## ASSIGNMENT
Return the lines below in which the string "computer" occurs.
Start of PROVIDED ENTRIES
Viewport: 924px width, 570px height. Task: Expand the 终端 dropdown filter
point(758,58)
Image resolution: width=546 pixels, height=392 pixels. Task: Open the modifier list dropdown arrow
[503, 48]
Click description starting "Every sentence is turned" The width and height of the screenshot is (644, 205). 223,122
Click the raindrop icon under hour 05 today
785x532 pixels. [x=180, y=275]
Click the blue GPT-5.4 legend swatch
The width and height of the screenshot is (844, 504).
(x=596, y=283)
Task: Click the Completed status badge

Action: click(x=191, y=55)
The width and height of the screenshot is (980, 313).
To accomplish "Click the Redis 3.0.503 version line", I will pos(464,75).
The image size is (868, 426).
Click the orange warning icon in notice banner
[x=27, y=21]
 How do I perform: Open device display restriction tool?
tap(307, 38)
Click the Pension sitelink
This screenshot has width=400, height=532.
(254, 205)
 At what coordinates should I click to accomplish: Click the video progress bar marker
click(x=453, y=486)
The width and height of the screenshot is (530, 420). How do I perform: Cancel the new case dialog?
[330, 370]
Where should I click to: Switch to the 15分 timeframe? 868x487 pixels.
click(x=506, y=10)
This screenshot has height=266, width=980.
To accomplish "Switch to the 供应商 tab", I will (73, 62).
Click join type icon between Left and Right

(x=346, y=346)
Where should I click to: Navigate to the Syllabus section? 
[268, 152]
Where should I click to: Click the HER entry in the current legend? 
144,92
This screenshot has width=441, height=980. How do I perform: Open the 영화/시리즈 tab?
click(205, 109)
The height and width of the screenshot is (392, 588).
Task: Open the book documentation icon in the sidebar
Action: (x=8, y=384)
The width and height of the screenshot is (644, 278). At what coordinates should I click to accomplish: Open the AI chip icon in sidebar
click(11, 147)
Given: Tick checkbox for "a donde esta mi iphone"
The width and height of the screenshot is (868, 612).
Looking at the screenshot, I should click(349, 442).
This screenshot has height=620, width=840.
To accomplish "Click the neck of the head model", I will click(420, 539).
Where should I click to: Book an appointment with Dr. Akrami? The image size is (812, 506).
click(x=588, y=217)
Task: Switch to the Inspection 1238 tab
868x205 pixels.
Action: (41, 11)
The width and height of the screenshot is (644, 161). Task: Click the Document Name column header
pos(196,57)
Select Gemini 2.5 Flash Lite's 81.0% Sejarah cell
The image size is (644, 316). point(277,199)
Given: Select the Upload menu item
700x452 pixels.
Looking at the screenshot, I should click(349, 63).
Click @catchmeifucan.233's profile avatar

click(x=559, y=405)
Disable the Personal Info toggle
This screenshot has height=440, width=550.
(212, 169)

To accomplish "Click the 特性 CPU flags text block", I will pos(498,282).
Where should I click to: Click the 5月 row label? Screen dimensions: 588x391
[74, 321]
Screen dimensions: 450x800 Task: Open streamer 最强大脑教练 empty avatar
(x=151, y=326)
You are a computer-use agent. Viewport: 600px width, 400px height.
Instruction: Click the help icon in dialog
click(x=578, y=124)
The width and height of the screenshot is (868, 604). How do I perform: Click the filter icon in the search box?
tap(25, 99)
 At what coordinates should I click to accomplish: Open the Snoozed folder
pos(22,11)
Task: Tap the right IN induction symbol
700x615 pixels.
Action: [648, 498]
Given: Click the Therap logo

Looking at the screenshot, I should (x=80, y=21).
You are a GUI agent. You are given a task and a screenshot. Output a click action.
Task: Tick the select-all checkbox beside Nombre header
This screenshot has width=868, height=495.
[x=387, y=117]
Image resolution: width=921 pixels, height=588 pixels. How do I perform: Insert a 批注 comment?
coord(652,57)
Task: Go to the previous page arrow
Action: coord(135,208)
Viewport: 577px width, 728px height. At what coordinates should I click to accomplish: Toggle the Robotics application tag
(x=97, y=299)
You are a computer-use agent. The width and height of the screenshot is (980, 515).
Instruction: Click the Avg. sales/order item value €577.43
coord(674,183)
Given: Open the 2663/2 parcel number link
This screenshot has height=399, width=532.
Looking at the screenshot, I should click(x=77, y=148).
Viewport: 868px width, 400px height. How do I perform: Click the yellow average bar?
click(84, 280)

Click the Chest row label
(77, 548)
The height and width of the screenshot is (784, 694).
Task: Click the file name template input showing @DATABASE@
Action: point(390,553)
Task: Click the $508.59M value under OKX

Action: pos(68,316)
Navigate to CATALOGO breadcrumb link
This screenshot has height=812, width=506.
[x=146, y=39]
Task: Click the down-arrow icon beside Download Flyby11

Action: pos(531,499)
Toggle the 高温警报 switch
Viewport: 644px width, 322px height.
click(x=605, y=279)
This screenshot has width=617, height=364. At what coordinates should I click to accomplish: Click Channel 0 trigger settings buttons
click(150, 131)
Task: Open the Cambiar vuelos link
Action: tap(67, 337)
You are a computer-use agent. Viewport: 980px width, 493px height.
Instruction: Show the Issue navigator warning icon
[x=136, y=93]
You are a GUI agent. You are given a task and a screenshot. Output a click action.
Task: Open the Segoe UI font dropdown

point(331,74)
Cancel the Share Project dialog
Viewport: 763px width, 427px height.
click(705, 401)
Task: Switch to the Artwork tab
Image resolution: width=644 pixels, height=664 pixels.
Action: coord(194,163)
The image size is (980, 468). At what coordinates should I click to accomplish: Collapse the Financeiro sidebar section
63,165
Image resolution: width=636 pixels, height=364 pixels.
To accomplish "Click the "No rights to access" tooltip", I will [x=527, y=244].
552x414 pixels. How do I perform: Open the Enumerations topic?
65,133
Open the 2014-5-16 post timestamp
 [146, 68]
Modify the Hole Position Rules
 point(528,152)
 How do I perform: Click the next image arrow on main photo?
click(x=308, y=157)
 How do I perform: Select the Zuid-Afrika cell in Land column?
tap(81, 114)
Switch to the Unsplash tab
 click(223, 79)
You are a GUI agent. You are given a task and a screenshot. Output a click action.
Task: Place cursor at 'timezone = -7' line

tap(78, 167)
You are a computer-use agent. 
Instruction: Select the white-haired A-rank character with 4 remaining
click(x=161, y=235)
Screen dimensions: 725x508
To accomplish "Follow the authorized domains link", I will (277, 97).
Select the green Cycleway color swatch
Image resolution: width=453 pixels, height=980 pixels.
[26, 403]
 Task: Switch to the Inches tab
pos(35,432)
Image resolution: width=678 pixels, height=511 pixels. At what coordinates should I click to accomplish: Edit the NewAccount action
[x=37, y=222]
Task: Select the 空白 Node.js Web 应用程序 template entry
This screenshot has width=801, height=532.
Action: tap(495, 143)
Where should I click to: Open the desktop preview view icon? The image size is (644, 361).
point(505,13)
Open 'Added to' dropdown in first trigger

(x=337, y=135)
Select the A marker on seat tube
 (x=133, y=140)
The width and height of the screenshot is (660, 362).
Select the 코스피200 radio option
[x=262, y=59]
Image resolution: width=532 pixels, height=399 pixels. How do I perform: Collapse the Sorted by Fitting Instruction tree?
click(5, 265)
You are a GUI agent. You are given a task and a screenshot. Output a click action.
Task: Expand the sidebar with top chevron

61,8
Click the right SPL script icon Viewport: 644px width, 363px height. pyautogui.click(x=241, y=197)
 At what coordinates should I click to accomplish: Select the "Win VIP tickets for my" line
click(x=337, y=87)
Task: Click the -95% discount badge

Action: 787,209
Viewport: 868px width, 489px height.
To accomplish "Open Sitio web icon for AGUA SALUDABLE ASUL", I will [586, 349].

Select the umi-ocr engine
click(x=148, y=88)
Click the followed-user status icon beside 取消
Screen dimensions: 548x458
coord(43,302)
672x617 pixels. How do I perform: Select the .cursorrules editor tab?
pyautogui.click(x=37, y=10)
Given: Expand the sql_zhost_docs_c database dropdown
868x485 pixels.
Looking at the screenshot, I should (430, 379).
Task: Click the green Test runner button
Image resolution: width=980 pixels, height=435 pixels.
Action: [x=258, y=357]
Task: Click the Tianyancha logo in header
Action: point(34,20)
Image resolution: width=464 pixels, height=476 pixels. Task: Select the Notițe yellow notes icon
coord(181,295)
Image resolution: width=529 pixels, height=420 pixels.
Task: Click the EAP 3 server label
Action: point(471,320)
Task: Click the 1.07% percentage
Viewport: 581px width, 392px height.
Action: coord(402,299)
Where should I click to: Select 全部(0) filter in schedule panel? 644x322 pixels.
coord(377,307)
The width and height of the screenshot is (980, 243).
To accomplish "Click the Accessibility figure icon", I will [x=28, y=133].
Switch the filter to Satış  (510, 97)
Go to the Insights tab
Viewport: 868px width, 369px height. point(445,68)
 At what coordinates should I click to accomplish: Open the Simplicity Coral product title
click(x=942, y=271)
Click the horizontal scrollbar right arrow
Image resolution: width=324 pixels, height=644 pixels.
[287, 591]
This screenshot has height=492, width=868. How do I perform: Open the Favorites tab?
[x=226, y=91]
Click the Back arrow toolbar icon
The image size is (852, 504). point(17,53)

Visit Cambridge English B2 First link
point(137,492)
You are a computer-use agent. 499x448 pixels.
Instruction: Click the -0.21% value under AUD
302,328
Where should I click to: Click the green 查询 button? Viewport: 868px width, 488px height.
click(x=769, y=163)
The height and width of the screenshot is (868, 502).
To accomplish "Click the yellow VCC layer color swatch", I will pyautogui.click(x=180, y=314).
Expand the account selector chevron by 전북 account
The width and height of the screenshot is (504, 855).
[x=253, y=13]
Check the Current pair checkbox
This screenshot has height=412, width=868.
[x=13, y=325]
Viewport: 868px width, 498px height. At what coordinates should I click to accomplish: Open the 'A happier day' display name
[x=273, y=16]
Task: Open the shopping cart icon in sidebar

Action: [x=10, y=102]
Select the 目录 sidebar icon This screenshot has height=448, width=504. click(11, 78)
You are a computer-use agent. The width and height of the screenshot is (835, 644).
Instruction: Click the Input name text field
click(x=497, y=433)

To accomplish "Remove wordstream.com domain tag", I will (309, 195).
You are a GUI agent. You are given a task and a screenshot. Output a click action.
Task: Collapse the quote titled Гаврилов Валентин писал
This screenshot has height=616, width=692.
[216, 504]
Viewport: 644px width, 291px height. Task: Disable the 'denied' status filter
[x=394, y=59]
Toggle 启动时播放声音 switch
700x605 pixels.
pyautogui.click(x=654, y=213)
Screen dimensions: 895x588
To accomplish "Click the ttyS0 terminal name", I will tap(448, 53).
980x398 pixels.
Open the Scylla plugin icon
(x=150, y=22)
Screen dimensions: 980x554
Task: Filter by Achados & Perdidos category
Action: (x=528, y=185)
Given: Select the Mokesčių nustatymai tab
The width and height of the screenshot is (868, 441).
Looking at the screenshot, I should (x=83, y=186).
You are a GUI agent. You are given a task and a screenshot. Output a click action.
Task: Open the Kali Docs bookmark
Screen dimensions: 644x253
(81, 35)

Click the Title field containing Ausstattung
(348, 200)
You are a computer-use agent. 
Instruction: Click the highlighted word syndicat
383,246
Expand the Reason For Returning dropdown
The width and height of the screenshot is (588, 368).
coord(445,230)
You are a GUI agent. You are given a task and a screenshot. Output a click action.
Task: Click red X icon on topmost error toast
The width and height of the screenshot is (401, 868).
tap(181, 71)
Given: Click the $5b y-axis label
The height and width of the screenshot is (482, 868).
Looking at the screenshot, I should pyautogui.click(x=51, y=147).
End of PROVIDED ENTRIES
## RESULT FOR THIS TASK
You are a computer-use agent. Viewport: 600px width, 400px height.
You are a computer-use agent. The width and height of the screenshot is (980, 515).
You are a computer-use agent. Viewport: 980px width, 493px height.
You are a computer-use agent. 
You are a computer-use agent. 499x448 pixels.
You are a computer-use agent. The width and height of the screenshot is (835, 644).
You are a computer-use agent. 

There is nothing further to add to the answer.